30 gennaio, 2007

Carpenter’s Gothic

Segnalo un articolo di Andrea Inglese su Gotico Americano di William Gaddis. Mi sembra un esempio di critica intelligente, capace di attraversare bene il libro e allo stesso tempo di tenere conto dell'aspetto "materiale" della cosa, in questo caso denunciando l'assenza inspiegabile dell'edizione dalle librerie italiane, nonché la distrazione degli addetti ai lavori.
Ecco l'inizio dell'articolo.

Di William Gaddis, uno dei massimi romanzieri statunitensi della seconda metà del XX secolo, il lettore italiano dispone oggi di un quinto soltanto dell’opera in traduzione italiana. Se il motto della nostra editoria, per quanto riguarda il panorama letterario statunitense, potrebbe suonare “Nulla resterà impubblicato”, non si capisce perché un pesce grosso come Gaddis sia facilmente passato tra le maglie. Senza sollevare, per altro, troppo scandalo presso lo stuolo di consiglieri culturali che ci tengono aggiornatissimi sulle correnti e le sigle letterarie più in voga oltreoceano. Dei suoi cinque romanzi, solo il primo, Le perizie (The Recognitions, 1955), è rintracciabile in libreria nell’edizione economica Mondadori del 2000, che riprende la traduzione di Vincenzo Mantovani apparsa nel 1967. JR (1975), A Frolic of His Own (1994) e Agape Agape (2002), uscito postumo, sono finora preclusi al pubblico italiano. Sorte diversa è toccata a Carpenter’s Gothic (1985), pubblicato da Leonardo nel 1990 con il titolo Gotico americano, ma oggi fuori catalogo.
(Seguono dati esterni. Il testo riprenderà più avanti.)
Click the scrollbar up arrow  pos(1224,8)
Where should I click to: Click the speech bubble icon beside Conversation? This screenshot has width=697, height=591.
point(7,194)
(continua su Nazione Indiana)

2 commenti:

roberto la forgia ha detto...

fortunatamente la penguin, distribuendo anche in italia, fa (in parte) il lavoro che dovremmo fare noi.

andrea barbieri ha detto...

Ma noi siamo dei devastati. Davvero. Per un Pasquale La Forgia che ripropone Bianciardi ci sono mille devastati che tagliano i boschi della (spesso nostra) letteratura. La situazione materiale è quella che descrive Gabriele Pedullà:
"Le premesse sono note. Lo strapotere della distribuzione nel determinare l’offerta culturale; il riorientarsi delle librerie Feltrinelli verso il mass market, con un taglio del 30% dei titoli prima normalmente disponibili così da ridurre i costi di gestione (meglio vendere dieci copie del solito, ecumenico Ammanniti che quindici di altrettanti autori diversi); la sempre più rapida senescenza dei nuovi libri che ormai hanno una vita sugli scaffali di meno di tre mesi; insomma la crisi, forse irreversibile, della “bibliodiversità”… E ancora (questa volta dal punto di vista delle case editrici): l’imperativo di guadagnare su ogni singolo libro, rinunciando a compensare le perdite o anche solo i modesti profitti dei titoli più difficili con i titoli di maggior successo commerciale; le costrizioni dei bilanci preventivi, che obbligano i management delle imprese a replicare risultati eccezionalmente buoni, trasformando l’eccezione in norma, con conseguente riduzione dei margini di manovra e degli spazi per i volumi meno accessibili al grande pubblico… In fondo non è nemmeno il caso di scandalizzarsi: non essendo associazioni di beneficenza ma imprese private, le case editrici si sono preoccupate sempre dei propri bilanci, sebbene la massimizzazione dei margini di profitto perseguita negli ultimi anni abbia incrinato un equilibrio già di per sé molto precario tra qualità e quantità."